• [Exercise instructions]: Print again, word for word, all of the records below, and leave the pictures out.

• [Records supplied]:
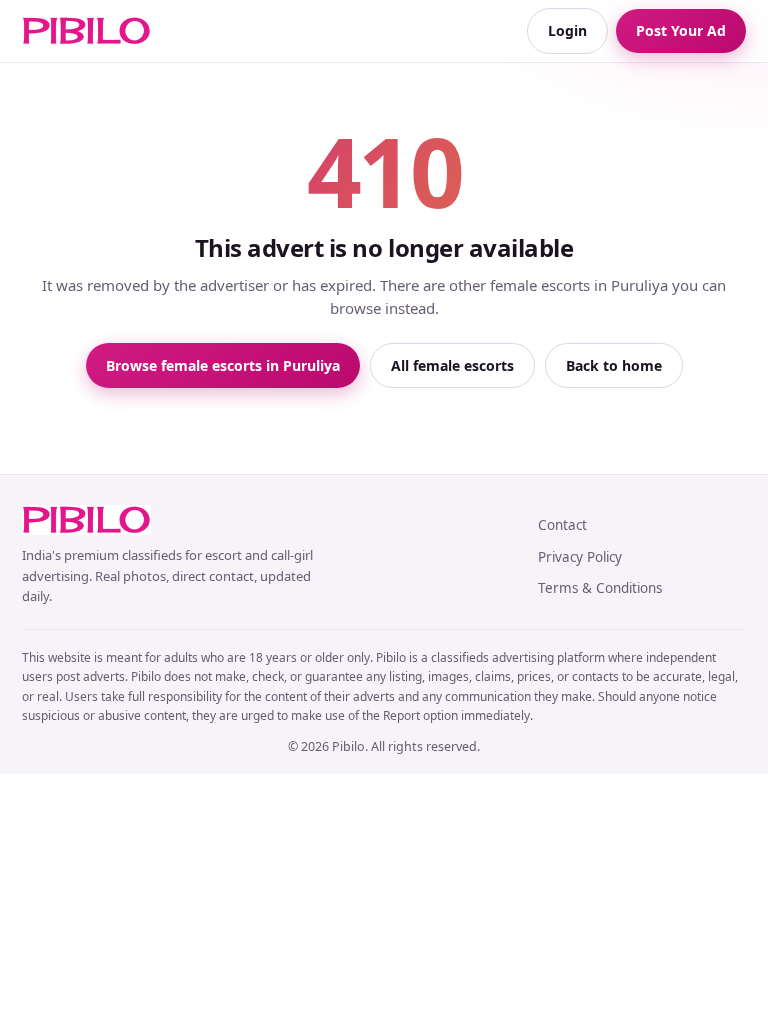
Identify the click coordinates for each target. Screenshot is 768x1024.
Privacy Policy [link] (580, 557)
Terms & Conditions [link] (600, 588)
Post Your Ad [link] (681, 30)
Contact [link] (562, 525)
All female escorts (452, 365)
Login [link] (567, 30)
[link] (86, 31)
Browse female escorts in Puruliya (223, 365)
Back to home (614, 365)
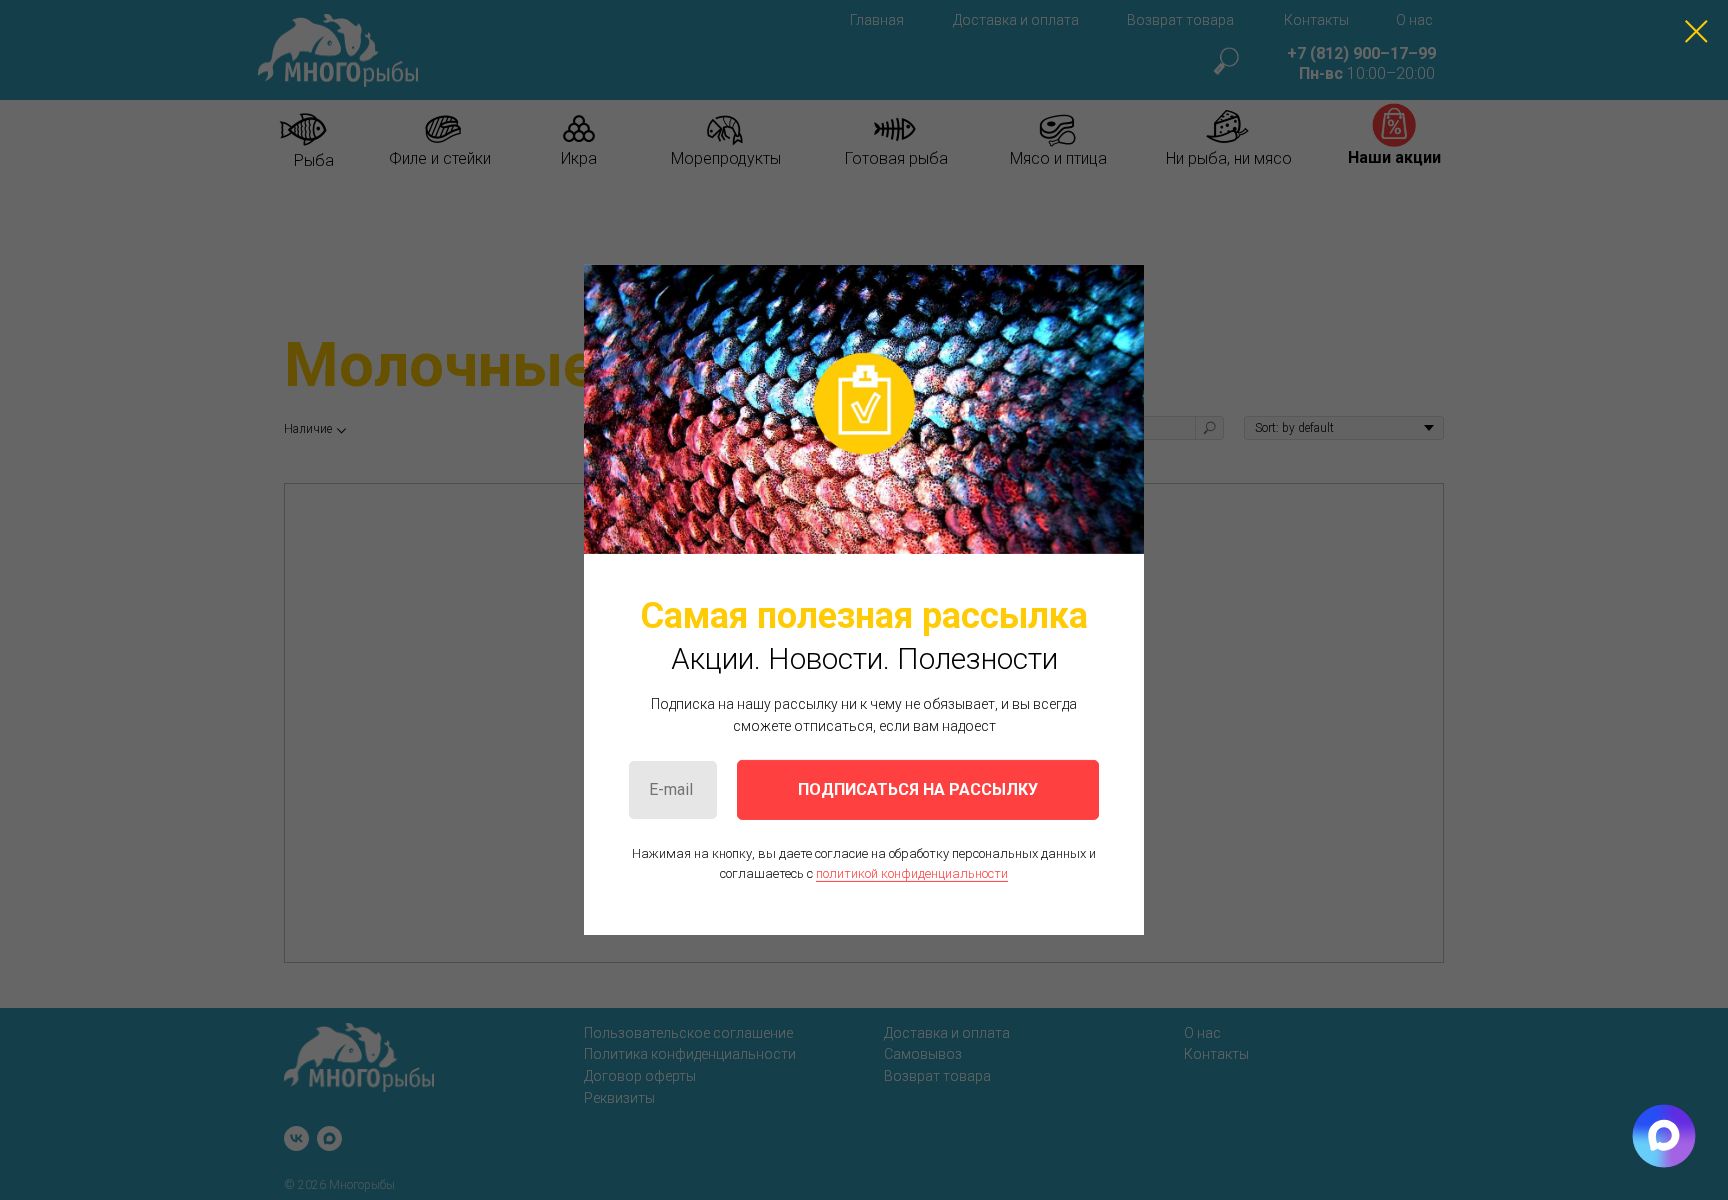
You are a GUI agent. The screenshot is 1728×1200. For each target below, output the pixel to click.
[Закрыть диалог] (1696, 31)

• [Task response]:
Identify the click coordinates for each target. Screenshot is 768x1024.
Privacy Policy [link] (580, 557)
Terms & Conditions [link] (600, 588)
Post Your Ad [link] (681, 30)
Contact [link] (562, 525)
All female escorts (452, 365)
Login [link] (567, 30)
[link] (86, 31)
Browse female escorts in Puruliya (223, 365)
Back to home (614, 365)
You are a GUI agent. The screenshot is 1728×1200. For each target below, output the pixel to click.
[Закрыть диалог] (1696, 31)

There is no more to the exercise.